** BEGIN EXTRACTED TEXT **

What You Can Extract

Each G2 product listing contains:

Overall rating (0-5 stars) and sub-scores (ease of use, quality of support, ease of setup, meets requirements)
Individual reviews with pros, cons, recommendations, and verified status
Reviewer metadata — role, company size, industry, how long they've used the product
Pricing tier information
Category rankings — where the product sits in G2's grid (Leader, High Performer, Niche, Challenger)
Comparison data — head-to-head feature comparisons between products
Review count by star rating — distribution of 1-5 star ratings

Why You Need a Browser

G2's frontend makes GraphQL requests to load review data. The HTML served on initial page load is a shell — reviews get injected by JavaScript. If you fetch the page with requests or httpx, you get an empty container with no reviews.

The good news: those GraphQL requests contain cleanly structured JSON. If you intercept them with Playwright, you skip HTML parsing entirely and get the data in a well-structured format that's less brittle than CSS selectors.

Anti-Bot Protections

G2 uses multiple detection layers:

Imperva/Incapsula — JavaScript challenge on first visit, sets __utmvc and __utmvb cookies
Browser fingerprinting — canvas fingerprint, WebGL renderer, navigator properties checked against bot signatures
Behavioral analysis — mouse movements, scroll patterns, time on page monitored
IP reputation scoring — datacenter IPs blocked, residential IPs throttled after about 50 requests per hour

Standard headless Chrome gets detected within 2-3 page loads. You need stealth patches and residential proxies. For proxy rotation, ThorData's residential pool handles G2 well — their IPs pass Imperva's reputation checks and the automatic rotation means you're not hammering from one address.

Setup

pip install playwright
playwright install chromium

The Scraper: GraphQL Interception

# g2_scraper.py
import json
import asyncio
import random
import time
from playwright.async_api import async_playwright

PROXY_CONFIG = {
    "server": "http://proxy.thordata.com:9000",
    "username": "USER",
    "password": "PASS",
}

class G2Scraper:
    def __init__(self):
        self.graphql_responses = []

    async def intercept_response(self, response):
        """Capture GraphQL responses containing review data."""
        url = response.url
        if "graphql" in url or "gateway" in url or "g2.com/api" in url:
            try:
                if response.status == 200:
                    content_type = response.headers.get("content-type", "")
                    if "json" in content_type:
                        body = await response.json()
                        self.graphql_responses.append({
                            "url": url,
                            "data": body,
                        })
            except Exception:
                pass

    async def scrape_product(
        self,
        slug: str,
        max_pages: int = 5,
        use_proxy: bool = True,
    ) -> dict:
        """
        Scrape G2 product reviews via Playwright with GraphQL interception.
        slug: the product URL slug, e.g. "hubspot-crm" or "salesforce-crm"
        """

** END EXTRACTED TEXT **

• **WHAT IS ASKED**: Pick up the G2 review scraping guide after its last line and carry it forward. The data comes from a separate source and has no connection to the G2 scraping guide.

** BEGIN SUPPLIED ENTRIES **

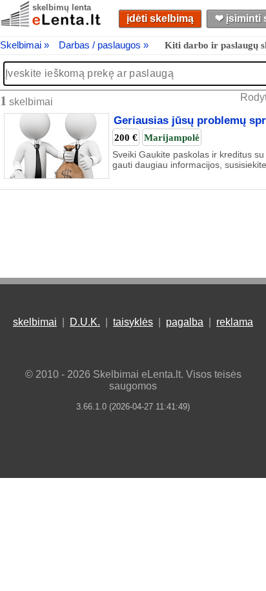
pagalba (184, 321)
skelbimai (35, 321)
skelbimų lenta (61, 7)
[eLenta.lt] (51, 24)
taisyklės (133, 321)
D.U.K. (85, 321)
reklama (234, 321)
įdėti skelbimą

** END SUPPLIED ENTRIES **

• **REPLY**:
        async with async_playwright() as p:
            launch_args = [
                "--disable-blink-features=AutomationControlled",
                "--disable-dev-shm-usage",
                "--no-sandbox",
                "--disable-setuid-sandbox",
                "--disable-infobars",
                "--window-size=1366,768",
            ]

            browser = await p.chromium.launch(
                headless=True,
                args=launch_args,
            )

            context_kwargs = {
                "viewport": {"width": 1366, "height": 768},
                "user_agent": (
                    "Mozilla/5.0 (Windows NT 10.0; Win64; x64) "
                    "AppleWebKit/537.36 (KHTML, like Gecko) "
                    "Chrome/126.0.0.0 Safari/537.36"
                ),
                "locale": "en-US",
                "timezone_id": "America/New_York",
                "extra_http_headers": {
                    "Accept-Language": "en-US,en;q=0.9",
                },
            }

            if use_proxy:
                context_kwargs["proxy"] = PROXY_CONFIG

            context = await browser.new_context(**context_kwargs)

            # Remove automation indicators
            await context.add_init_script("""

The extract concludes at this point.